Despite calls from several Israeli ministers to impose the death penalty on the terrorist who fatally stabbed three members of an Israeli family in the Halamish settlement, the Israel Defense Forces’ Military Advocate General Brig. Gen.  Sharon Afek  has ruled against the request.

Prime Minister Benjamin Netanyahu himself expressed support for applying the death penalty in the case of the attacker, 19-year-old Omar al-Abed,  just days earlier.

It's time we start giving death sentences to terrorists," the Israeli premier told the mourning family, according to Ynet News.

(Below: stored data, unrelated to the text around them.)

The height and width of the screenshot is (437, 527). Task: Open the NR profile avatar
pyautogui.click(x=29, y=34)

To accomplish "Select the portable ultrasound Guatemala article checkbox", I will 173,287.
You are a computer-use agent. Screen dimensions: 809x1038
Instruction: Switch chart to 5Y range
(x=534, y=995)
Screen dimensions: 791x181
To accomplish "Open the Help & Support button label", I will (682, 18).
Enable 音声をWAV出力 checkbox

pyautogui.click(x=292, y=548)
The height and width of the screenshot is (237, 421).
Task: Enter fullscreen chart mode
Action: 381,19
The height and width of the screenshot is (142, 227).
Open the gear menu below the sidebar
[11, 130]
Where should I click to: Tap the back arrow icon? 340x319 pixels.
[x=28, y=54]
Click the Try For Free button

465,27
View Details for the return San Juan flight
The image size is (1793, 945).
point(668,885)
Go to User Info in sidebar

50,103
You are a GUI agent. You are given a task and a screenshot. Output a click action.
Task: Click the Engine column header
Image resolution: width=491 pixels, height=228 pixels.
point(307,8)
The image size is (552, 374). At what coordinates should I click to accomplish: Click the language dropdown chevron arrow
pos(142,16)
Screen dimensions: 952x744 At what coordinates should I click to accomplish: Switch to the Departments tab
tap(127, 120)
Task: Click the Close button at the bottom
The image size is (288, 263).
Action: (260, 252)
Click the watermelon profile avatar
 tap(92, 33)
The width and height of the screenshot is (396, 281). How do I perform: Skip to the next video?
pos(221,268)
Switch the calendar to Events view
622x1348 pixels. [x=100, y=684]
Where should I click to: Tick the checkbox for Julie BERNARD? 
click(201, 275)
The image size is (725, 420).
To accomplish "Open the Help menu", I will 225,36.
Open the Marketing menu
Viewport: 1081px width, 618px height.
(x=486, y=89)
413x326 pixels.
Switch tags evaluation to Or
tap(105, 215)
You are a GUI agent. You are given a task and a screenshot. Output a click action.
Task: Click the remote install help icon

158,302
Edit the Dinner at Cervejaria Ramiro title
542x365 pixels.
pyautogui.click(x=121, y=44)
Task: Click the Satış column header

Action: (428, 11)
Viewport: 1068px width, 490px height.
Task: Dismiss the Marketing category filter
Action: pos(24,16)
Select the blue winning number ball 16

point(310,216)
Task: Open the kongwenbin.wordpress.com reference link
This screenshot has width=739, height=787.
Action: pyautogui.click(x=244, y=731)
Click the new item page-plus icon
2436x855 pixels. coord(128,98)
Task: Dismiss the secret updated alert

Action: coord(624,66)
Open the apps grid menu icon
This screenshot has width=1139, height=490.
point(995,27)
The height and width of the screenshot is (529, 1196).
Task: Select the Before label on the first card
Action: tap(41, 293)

Al-Abed, from the nearby village of Kaubar, broke into the family's home during a Shabbat dinner and brutally stabbed a grandfather and his two adult children to death --Yosef Salomon, 70, Chaya Salomon, 46, and Elad Salomon, 36 -- while the young grandchildren were hidden in a room by their mother, Elad's wife.

Tova Salomon, 68, the wife and mother of the deceased, was seriously injured but survived.

"It's enshrined in law, it requires a unanimous decision by the judges, but they also want to know the government's position. And my position as the prime minister, in this instance of such a heinous murderer—he needs to be executed,” stated Netanyahu latst week. “We need to wipe the smile off his face.

"Defense Minister Avigdor Lieberman, Justice Minister Ayelet Shaked, and Education Minister Naftali Bennett all called on the military courts to demand the death penalty as well.


“In such an extreme case, there is indeed room to impose the death penalty and that is within the jurisdiction of the Judea and Samaria military courts,” Lieberman told Israel’s Ynet News last month.